Menos mortes por covid

A outra menção honrosa do Prémio Bial deste ano foi para o trabalho “Abordagem do doente crítico com covid-19”, desenvolvido por uma equipa de oito especialistas e coordenada por João João Mendes. “Foi a primeira vez que vi uma análise feita em cima do acontecimento”, diz Manuel Sobrinho Simões. De facto, este estudo foi feito em junho e julho de 2020 e incidiu sobre os “números da letalidade nos doentes críticos durante a primeira vaga, ou seja, o número de mortes sobre o número de casos, que eram muito mais baixos que noutros países”, diz João João Mendes.

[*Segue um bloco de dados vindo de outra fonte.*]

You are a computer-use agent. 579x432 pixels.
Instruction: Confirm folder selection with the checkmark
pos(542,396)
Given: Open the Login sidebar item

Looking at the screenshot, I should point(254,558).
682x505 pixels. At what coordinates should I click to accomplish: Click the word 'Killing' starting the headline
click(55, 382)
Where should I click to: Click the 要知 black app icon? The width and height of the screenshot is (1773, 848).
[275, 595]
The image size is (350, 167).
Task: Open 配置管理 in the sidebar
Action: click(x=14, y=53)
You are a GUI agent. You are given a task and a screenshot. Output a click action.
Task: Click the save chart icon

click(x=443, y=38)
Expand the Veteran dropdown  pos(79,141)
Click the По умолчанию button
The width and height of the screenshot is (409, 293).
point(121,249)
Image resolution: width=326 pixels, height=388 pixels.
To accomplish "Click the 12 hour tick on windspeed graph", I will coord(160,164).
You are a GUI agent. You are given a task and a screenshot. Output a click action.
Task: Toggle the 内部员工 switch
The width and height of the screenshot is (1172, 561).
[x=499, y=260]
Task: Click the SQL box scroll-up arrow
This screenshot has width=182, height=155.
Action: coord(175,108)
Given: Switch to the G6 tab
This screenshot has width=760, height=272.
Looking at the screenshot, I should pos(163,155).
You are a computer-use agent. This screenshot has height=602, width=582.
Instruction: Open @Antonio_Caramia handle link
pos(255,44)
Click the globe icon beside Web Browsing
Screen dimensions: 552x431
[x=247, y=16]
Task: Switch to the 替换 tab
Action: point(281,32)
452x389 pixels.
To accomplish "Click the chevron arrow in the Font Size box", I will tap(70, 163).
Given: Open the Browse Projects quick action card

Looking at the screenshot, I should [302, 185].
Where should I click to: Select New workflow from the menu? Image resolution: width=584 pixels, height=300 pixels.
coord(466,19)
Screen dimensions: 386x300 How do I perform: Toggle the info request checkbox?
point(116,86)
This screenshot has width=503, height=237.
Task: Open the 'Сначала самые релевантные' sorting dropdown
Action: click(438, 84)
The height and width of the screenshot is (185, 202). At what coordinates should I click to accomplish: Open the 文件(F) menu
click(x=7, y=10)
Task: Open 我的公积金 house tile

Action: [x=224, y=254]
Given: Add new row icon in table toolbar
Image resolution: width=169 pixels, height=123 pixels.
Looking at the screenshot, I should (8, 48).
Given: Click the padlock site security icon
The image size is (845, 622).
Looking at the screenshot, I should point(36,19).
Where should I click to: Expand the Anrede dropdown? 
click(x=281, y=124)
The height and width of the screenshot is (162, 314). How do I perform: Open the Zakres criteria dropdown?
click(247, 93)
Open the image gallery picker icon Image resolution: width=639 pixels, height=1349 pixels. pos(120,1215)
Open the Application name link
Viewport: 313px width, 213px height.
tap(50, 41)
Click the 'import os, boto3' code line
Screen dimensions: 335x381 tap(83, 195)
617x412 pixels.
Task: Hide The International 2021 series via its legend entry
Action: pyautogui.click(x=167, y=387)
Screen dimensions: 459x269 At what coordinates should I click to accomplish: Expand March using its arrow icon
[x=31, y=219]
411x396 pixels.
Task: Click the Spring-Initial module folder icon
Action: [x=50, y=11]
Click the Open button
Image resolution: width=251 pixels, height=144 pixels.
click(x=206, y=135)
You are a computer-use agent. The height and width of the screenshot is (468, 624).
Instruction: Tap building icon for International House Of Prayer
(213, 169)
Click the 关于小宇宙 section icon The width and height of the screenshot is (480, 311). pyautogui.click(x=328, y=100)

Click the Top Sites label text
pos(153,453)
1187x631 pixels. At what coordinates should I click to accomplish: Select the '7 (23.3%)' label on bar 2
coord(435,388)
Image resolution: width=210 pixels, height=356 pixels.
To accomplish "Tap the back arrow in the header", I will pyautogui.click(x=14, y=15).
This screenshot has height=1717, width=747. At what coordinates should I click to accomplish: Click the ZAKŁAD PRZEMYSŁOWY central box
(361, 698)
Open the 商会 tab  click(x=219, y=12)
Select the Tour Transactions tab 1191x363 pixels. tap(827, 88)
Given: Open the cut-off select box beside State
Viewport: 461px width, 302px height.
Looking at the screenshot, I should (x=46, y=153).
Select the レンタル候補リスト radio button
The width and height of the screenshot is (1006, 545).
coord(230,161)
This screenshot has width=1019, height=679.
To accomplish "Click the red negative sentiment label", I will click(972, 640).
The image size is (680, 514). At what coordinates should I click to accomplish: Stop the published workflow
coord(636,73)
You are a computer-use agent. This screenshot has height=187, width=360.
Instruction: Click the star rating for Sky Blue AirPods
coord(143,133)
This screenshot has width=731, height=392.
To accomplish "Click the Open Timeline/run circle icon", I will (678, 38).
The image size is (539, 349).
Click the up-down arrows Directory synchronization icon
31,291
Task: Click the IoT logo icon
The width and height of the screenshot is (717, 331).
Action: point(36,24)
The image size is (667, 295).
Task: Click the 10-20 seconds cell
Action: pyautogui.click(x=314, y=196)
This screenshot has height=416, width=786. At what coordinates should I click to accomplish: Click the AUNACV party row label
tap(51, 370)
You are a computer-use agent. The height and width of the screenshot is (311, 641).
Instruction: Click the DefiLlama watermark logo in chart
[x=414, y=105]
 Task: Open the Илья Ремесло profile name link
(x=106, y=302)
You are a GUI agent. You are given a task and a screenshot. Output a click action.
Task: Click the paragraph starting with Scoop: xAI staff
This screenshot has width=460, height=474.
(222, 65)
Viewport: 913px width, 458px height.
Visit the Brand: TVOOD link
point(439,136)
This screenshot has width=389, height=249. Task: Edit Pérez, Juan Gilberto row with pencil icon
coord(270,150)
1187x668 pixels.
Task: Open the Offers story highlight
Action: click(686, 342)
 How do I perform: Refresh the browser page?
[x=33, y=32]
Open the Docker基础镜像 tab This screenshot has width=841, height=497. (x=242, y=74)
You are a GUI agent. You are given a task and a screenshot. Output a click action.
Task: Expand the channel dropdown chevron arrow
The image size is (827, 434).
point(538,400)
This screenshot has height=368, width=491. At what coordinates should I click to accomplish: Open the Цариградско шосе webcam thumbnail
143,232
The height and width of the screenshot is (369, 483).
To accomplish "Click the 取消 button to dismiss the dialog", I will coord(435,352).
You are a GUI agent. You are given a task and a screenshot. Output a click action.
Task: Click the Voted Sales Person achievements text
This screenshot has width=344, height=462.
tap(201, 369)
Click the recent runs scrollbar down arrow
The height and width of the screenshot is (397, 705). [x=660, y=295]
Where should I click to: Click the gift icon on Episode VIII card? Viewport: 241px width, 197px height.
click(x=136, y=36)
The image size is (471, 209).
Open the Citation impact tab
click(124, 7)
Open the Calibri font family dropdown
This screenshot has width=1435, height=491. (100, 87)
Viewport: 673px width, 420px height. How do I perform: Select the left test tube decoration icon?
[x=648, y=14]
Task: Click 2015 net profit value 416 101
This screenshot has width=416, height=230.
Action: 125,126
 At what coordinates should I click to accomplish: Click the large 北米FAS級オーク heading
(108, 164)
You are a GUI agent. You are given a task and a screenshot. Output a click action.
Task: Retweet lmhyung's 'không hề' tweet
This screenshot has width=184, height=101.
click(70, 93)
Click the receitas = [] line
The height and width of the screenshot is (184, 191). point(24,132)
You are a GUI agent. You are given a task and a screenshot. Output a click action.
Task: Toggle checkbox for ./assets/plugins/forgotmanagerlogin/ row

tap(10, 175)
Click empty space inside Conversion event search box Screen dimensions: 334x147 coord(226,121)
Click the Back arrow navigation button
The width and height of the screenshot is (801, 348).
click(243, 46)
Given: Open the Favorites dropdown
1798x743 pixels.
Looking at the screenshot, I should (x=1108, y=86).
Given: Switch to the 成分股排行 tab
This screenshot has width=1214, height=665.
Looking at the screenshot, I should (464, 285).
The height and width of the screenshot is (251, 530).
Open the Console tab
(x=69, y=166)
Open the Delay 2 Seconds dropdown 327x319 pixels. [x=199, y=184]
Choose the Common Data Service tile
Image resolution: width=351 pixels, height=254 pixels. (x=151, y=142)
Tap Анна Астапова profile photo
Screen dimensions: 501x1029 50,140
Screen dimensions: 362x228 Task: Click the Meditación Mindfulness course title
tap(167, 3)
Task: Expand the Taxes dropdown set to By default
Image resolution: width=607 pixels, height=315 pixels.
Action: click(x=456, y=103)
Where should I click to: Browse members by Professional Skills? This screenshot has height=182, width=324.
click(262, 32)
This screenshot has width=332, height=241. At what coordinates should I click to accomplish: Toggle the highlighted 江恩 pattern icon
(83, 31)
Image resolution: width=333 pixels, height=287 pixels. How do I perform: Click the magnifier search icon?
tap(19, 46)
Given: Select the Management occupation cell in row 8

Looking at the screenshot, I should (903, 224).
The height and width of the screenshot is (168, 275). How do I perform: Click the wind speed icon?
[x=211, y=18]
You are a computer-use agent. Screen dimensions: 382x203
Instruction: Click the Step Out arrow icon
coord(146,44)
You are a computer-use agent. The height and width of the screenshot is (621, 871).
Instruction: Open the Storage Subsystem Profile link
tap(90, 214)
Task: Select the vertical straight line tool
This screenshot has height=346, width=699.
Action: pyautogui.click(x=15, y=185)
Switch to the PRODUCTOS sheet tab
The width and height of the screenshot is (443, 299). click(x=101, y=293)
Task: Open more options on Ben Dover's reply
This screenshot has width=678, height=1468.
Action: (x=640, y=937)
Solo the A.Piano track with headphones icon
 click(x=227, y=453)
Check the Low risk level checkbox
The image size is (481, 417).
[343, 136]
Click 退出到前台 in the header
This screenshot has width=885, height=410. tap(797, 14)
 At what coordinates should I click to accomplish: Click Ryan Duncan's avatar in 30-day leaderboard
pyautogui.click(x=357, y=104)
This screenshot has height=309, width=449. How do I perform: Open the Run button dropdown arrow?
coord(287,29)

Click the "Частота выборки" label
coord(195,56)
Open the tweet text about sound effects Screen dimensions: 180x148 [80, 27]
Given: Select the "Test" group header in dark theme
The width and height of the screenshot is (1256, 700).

Concluíram então que em Portugal a taxa de letalidade era de 24%, quando noutros países era de 39% a 72%, e que isso se devia a três fatores. Primeiro, porque “a população se recolheu, havia menos casos e, por isso, menos afluxo aos hospitais. Ou seja, como comunidade, portámo-nos muito bem”. Depois, porque “houve um desfasamento em relação às vagas nos outros países e já sabíamos quais as melhores estratégias de tratamento”. E, por fim, “porque nos organizámos. Fomos buscar todas as camas possíveis, abrimos espaços para pôr mais camas e até tivemos pediatras a ajudar”, conta João João Mendes. De facto, conclui, “o SNS excedeu-se na sua capacidade de resposta”.